_Work item:_ Output, word for word, the line that contains "This screenshot has width=463, height=289." and all lines after it in the records below, omitting pictures.

▼

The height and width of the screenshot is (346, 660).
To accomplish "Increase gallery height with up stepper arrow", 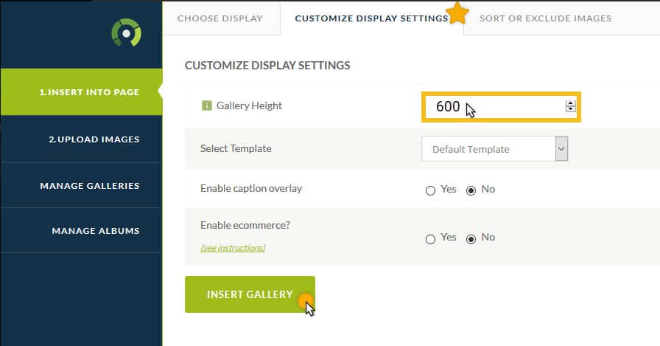I will [570, 103].
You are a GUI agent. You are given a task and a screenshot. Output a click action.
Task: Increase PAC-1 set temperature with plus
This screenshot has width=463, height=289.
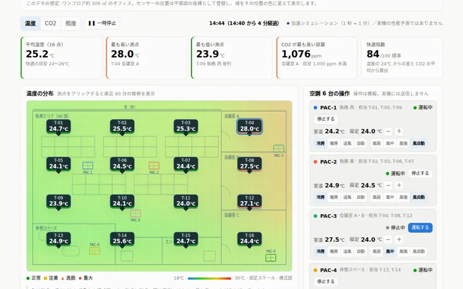point(399,131)
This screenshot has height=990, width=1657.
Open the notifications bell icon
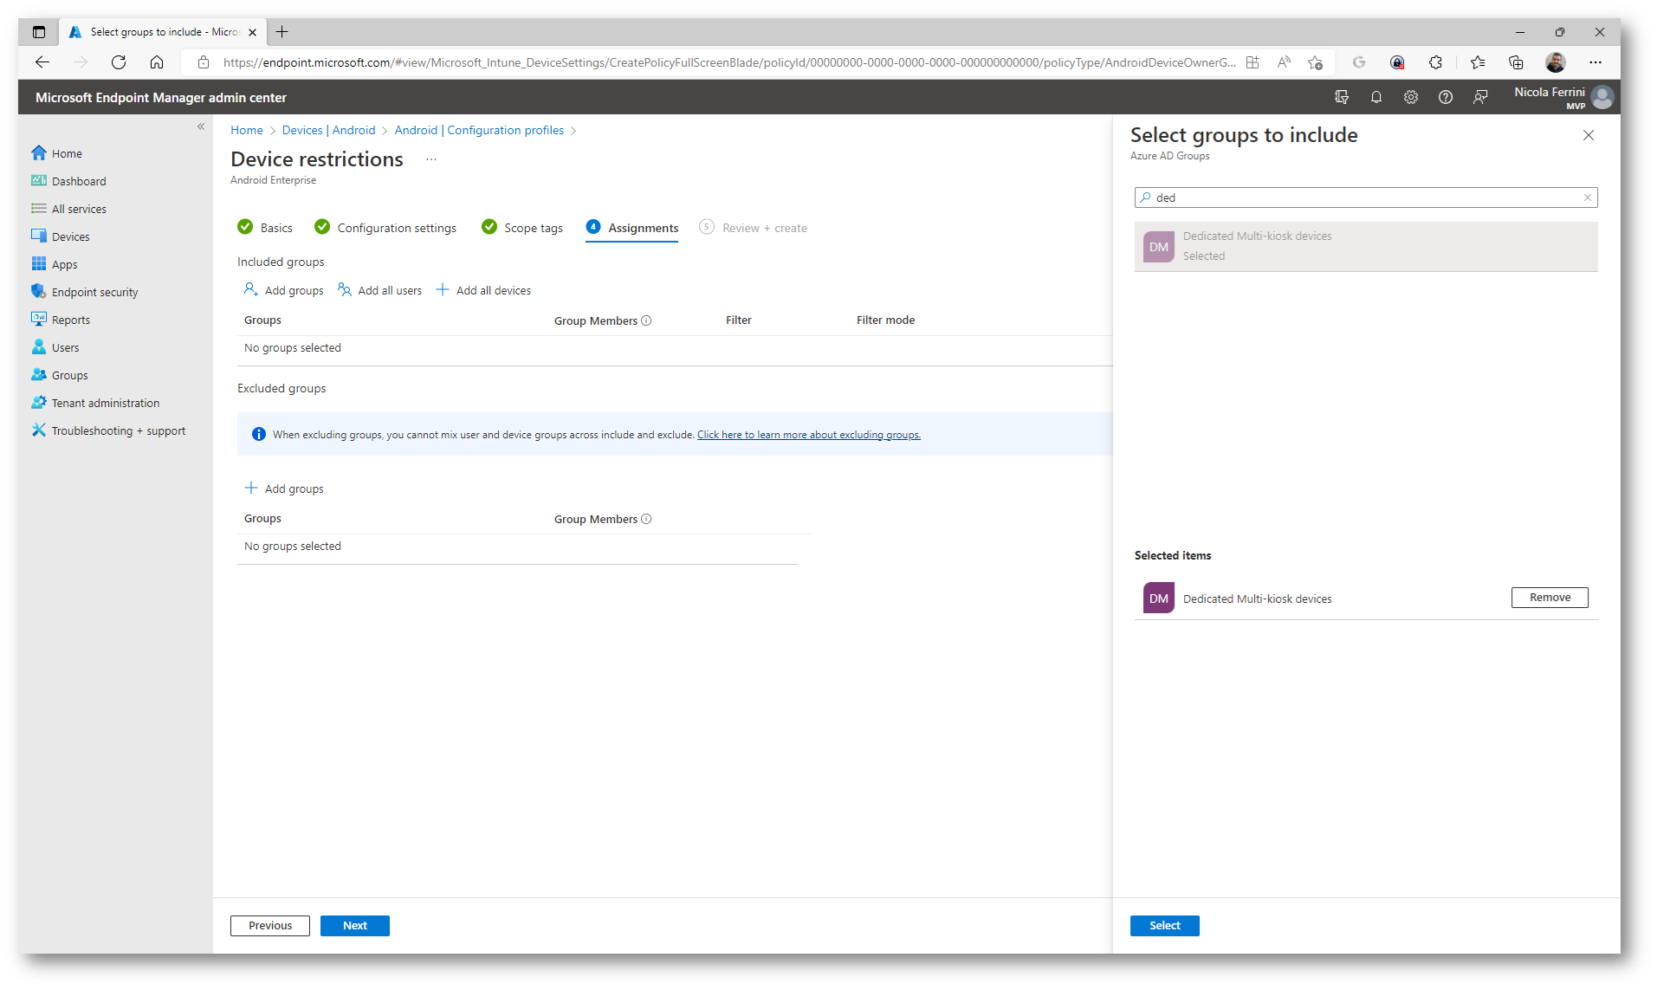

▲

_Written answer:_
This screenshot has width=463, height=289.
point(399,131)
This screenshot has height=990, width=1657.
Open the notifications bell icon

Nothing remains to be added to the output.